Students take stimulants like Adderall because it makes it easier to do well in school. The effects of the drug are drastic—lengthy papers are pumped out in a couple of hours and loads of data can be absorbed and memorized the night before an exam. By increasing productivity, Adderall allows students more time to pursue other interests, both for pleasure and self-improvement—study drugs make it possible to do things like maintain a high GPA while spending lots of time playing on the basketball team or getting high to watch Flaming Lips DVDs. Adderall can afford you the life of a smarter, more talented person.
Such is the source of our complacency with the Mitchell Report. The most common critique of non-prescription Adderall use is the same argument made against steroids: that it is a form a cheating. Since Adderall allows more work to be accomplished in a shorter period of time, the argument goes, students who take it receive an unfair advantage over those who do not. But consider the student whose parents can afford to get their child private tutoring before difficult exams, or the student who chases down caffeine pills with shots of espresso so that he can stay up all night to catch up on reading. Both practices provide a distinct academic advantage, and the latter entails a physical risk much greater than Adderall, which has been widely used for 70 years without significant health issues. And both practices are considered well within the normative bounds of academic fairness. In fact, Adderall may even increase fairness—not everyone can afford private tutors, but most students can find five bucks for a couple pills.
The same holds for steroid use in baseball. Professional athletes spend hours with specially trained fitness experts and eat custom meals designed by nutritionists; they have access to the best equipment. These are luxuries well beyond the means of those who do not compete at the highest levels, but we do not condemn them as unfairly enhancing performance. Tiger Woods uses a set of clubs that is tuned to the utmost degree, specially designed for his swing and crafted from the finest components. A young golf pro trying to make it does not have access to such customization. Is this unfair?
Granting this inconsistency, it seems that perhaps the real issue is the nature of enhancement. It just seems unfair that a person can take pills to improve productivity while others must resort to “hard work,” the mythological basis of American sports and American life. But as I just pointed out, lots of things that pro athletes have access to (or for that matter, rich students) are meant to increase productivity and bypass some of that hard work.

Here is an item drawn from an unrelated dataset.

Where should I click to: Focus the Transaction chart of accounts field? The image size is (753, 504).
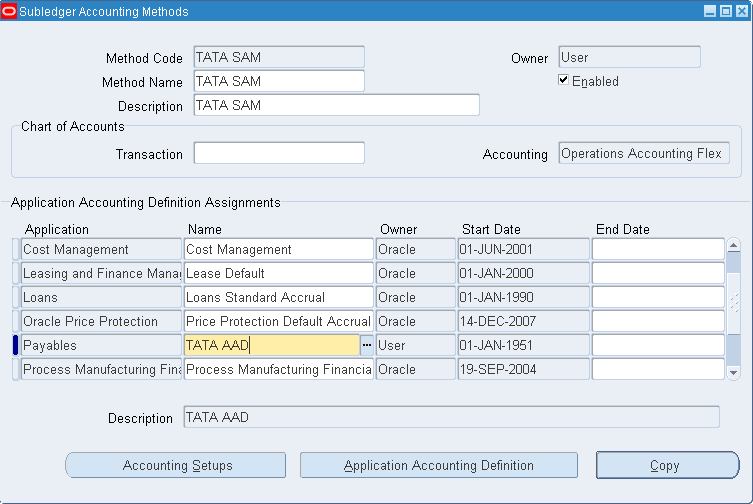[278, 153]
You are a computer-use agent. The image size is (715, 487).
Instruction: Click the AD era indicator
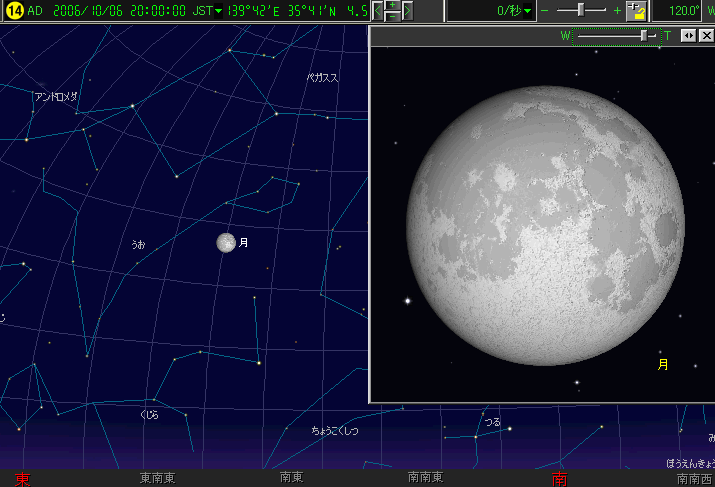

Some argue that there is importance within the difference in means between taking a pill and, say, seeing a tutor. When it comes to matters of access, I have already pointed out that the later is more suspicious. All that is left is sentiment—that people want to see how “they” can do on their own without chemicals, or that people are “changed” when they use stimulants.
But in respect to reality and pragmatism, this just is not how people actually act when it comes to choices about whether or not to use artificial enhancements. Baseball fans feel betrayed by the prevalence of steroid use. But these fans are the people whose purchasing habits have led to the establishment of convenience store sections entirely dedicated to energy drinks and supplements. They are people who take medication for mild depression. Of course baseball fans don’t want to read about Mark McGwire getting busted for steroids—they’re probably at work chugging down an extra-large coffee so that they can get through a boring assignment. And nobody likes to read bad things about themselves.